Tüm bu kısıtlar, kanunlarda açıkça yer alıyor ve bir kadının özgürlük alanlarını yok ediyor. İlginç olan durum şu ki; Ruth’un tüm bu ayrımcılıklara karşı başlattığı sivil haklar mücadelesine bir erkek müvekkilinin mağduriyeti sebep oluyor. Ruth’un müvekkili bekar bir adam ve hasta annesine bakmak üzere bir bakıcı tutuyor. Tüm kadınlara sağlandığı şekilde, Bakıcının ücretinin vergiden düşülmesini istediğinde, erkek olduğu için mahkemece
Reddediliyor talebi. Öğreniyoruz ki, Yalnızca kadınlar bakıcı vergi indiriminden faydalanabiliyor. Böylece kanundan sadece kadınların bakıcılık yapmak zorunda olduğunu anlıyoruz.
Ruth bu kararı temyize götürüyor. Bu süreçte karşılaştığı argümanlar ise inanın günümüzü aratmıyor. Nasıl yani kadınlar cephe önünde mi bulunacak?
Madende çalışmak mı istersin? Peki çocuklara kim bakacak? Okuduğun tüm bu cümleler, seni şaşırtmasın. Zira o dönemin emsal kararlarında ve yazışmalarında yer alan ve günümüzde de hala sessiz bir şekilde güncelliğini koruyan kararlar bunlar. Benzer argümanların savunulmasının temel gerekçesi ise devletin kadınları bazı iş alanlarından uzak tutmasının nedeni onlara ayrıcalık sağlamak ve korumaya dayanıyordu. U sorunlu bakışın kadın üzerine inşa ettiği tipik kadın yaklaşımını görüyorsundur. Ruth’un bu argüman üzerine söyledikleri ise çok çarpıcı ve çok düşündürücü. Sizin ayrıcalık dediğiniz şeyler aslında birer kafes ve kanunlar da onların parmaklıkları. Bu söylemin tarihi değiştirecek bir söylem olduğuna inanıyorum. Buraya almamın nedeni ise sakatlık hareketinin de yıllar içinde farklı mücadele şekillerinden pek çok anlayışı ödünç aldığını görmeni sağlama gayreti.

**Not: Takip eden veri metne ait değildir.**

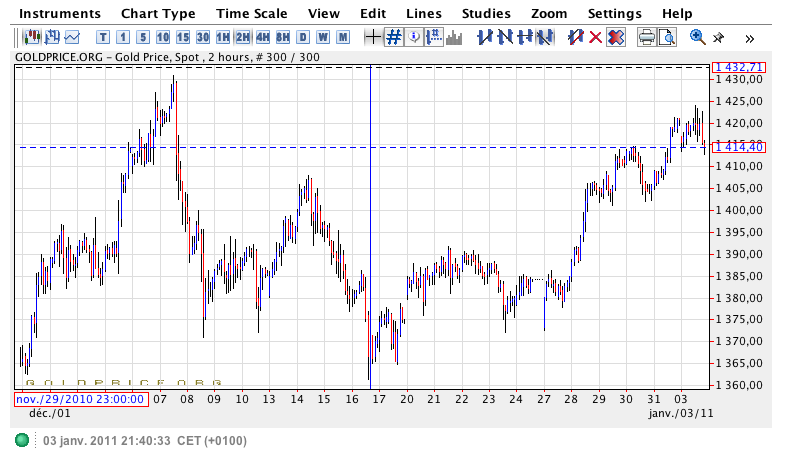Click the zoom magnifier icon

coord(698,37)
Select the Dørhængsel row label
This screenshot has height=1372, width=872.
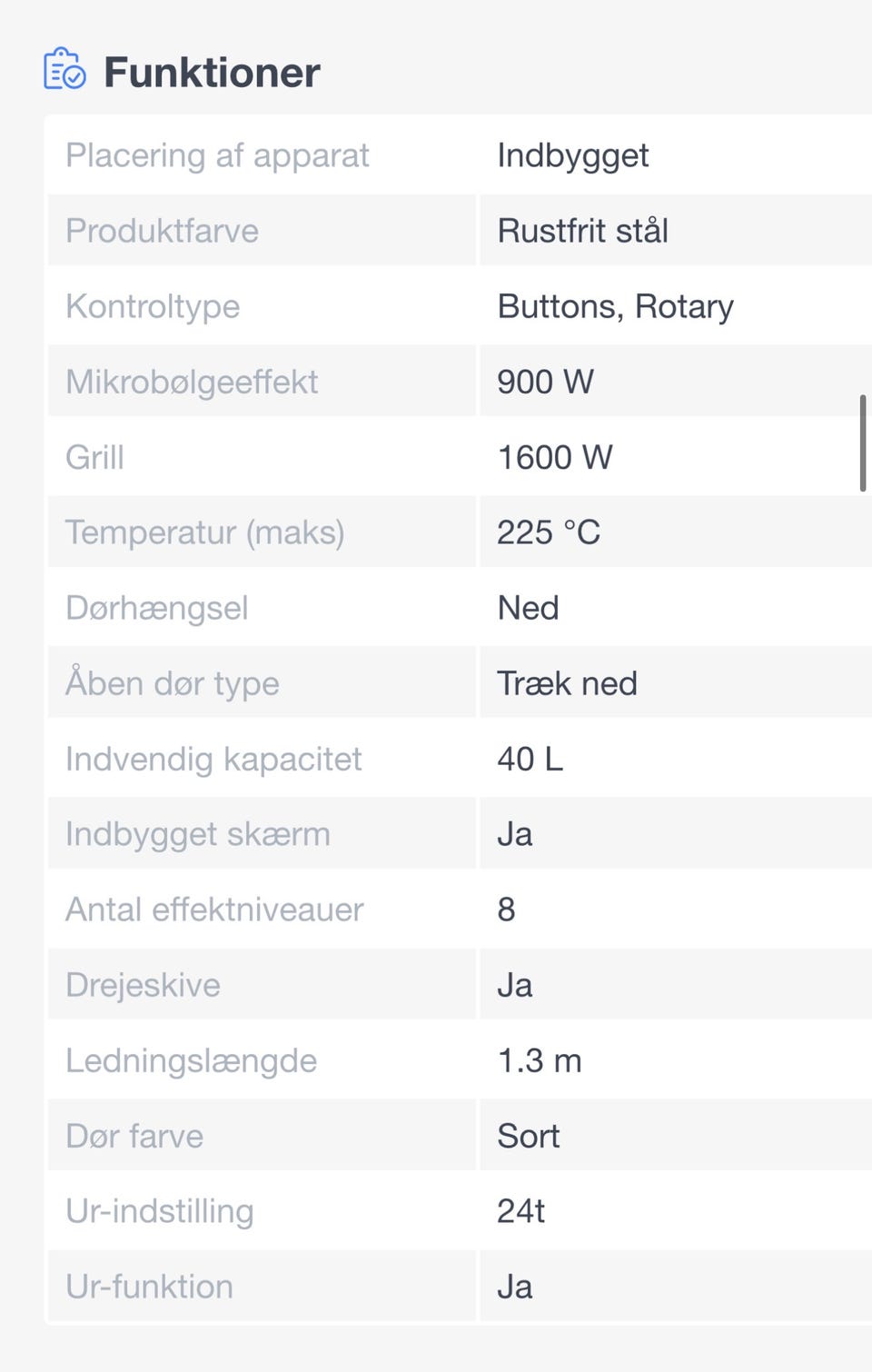pyautogui.click(x=156, y=608)
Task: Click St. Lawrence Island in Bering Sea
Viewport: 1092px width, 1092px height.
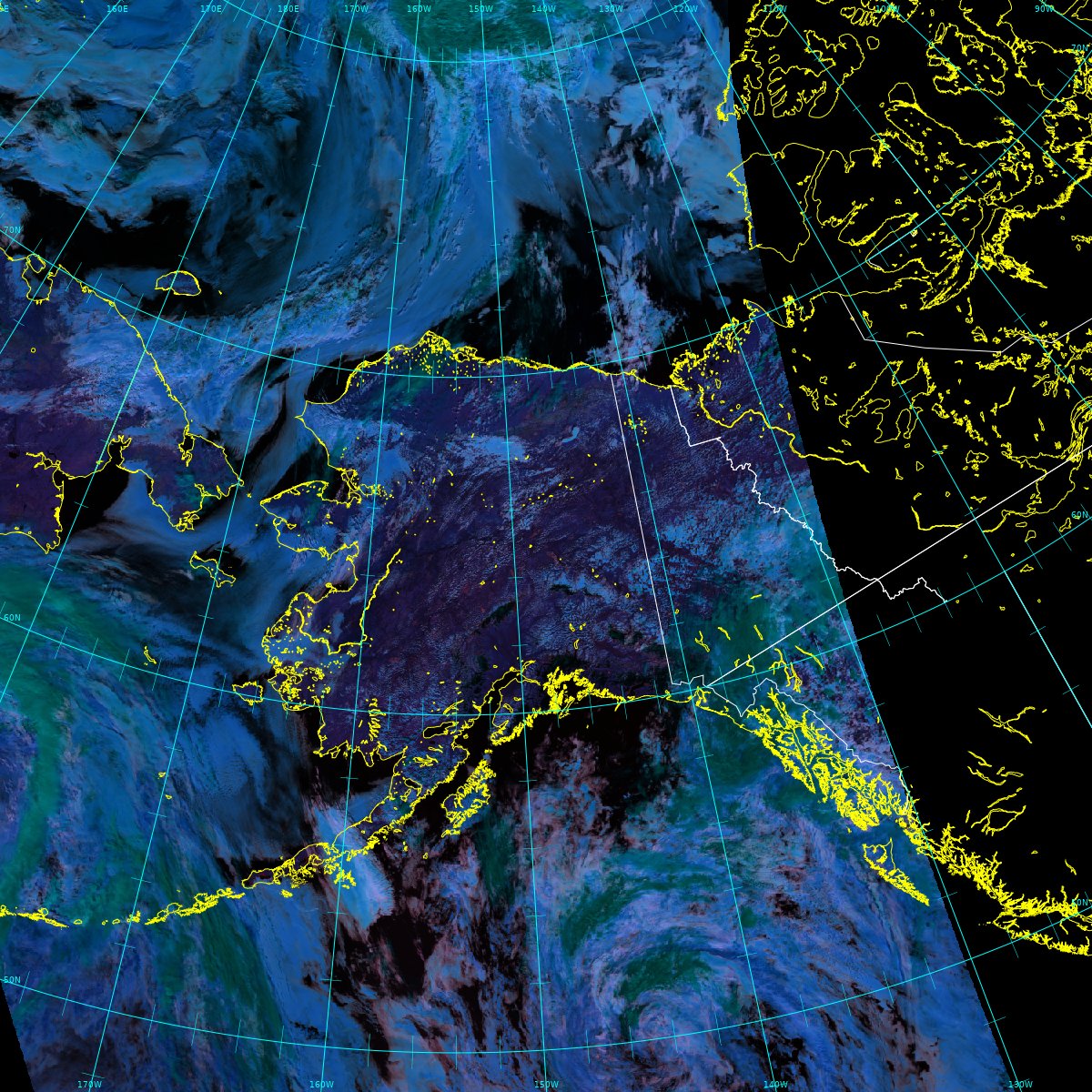Action: point(214,566)
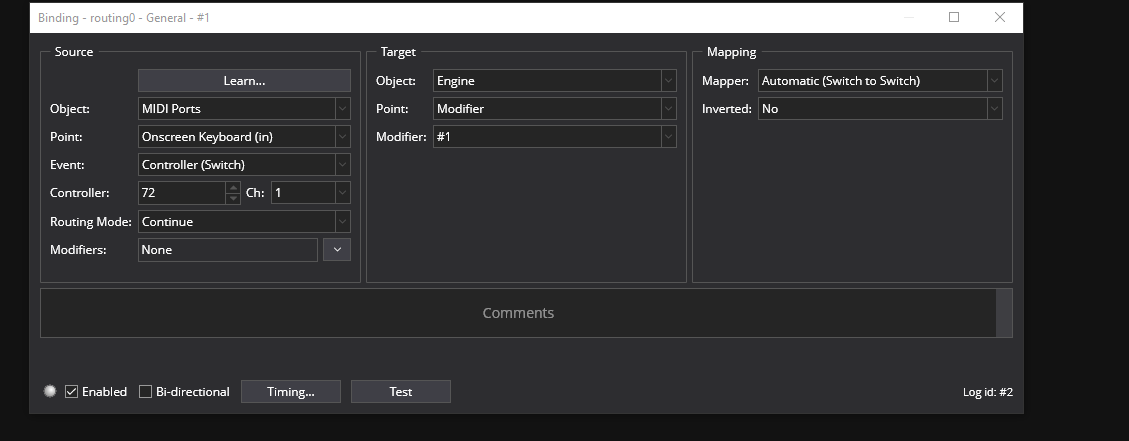
Task: Open the Modifiers chevron popup button
Action: click(337, 250)
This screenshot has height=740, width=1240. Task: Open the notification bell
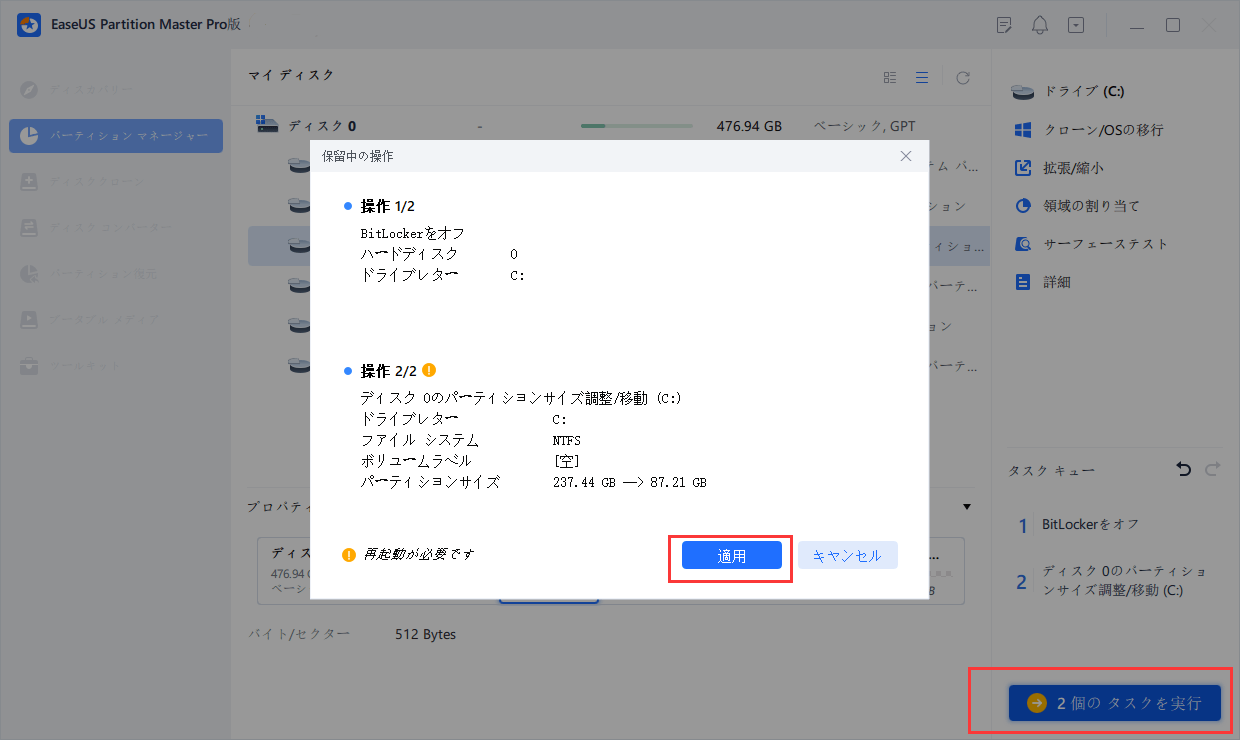[x=1039, y=24]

Şimdi bir düşün; kişiyi engelli yapan şey, yalnızca onun biyolojik olarak sahip olduğu yeti kaybı mıdır? Önyargıların ya da toplumsal düzenlemelerin yeti farkı olan insanların hayatlarındaki etkisinin sıfır olduğunu söyleyebilir misin? Şöyle kabaca bir incelediğinde bile görebilirsin bence; pek çok mevzuat engelli bireylerin korunması, himaye edilmesi gibi kökleşmiş maddeleri içeriyor. Geçtiğimiz haftalardaki bir yazımda paylaşmıştım. Hala kör bir Vatandaş olarak yaptığın finansal işlemlerde; ev, araba alış satışlarında, banka işlemlerinde ve noterlerde kendi başına işlem yapamıyorsan, sana hala ısrarla ve ısrarla bir şahit dayatması yapılıyorsa, bulunabilecek pek çok dijital çözüm varken bir adım atılmıyorsa, sen de kendini bir kafeste hissediyor olabilirsin. Filmde olduğu gibi, kanunları koyanlar, tüm bunları koruma amacıyla yaptığını ifade ediyorlar. Hala sıradan biri gibi gizli ve mahram bir şekilde oy kullanamıyorsan, hala oyunu bir başkası eşliğinde vermek zorunda kalıyorsan, işte yaşadığın bu olumsuzluklar, kanunlarda hep seni korumak ve himaye etmek üzere yer aldığı için yaşıyorsun.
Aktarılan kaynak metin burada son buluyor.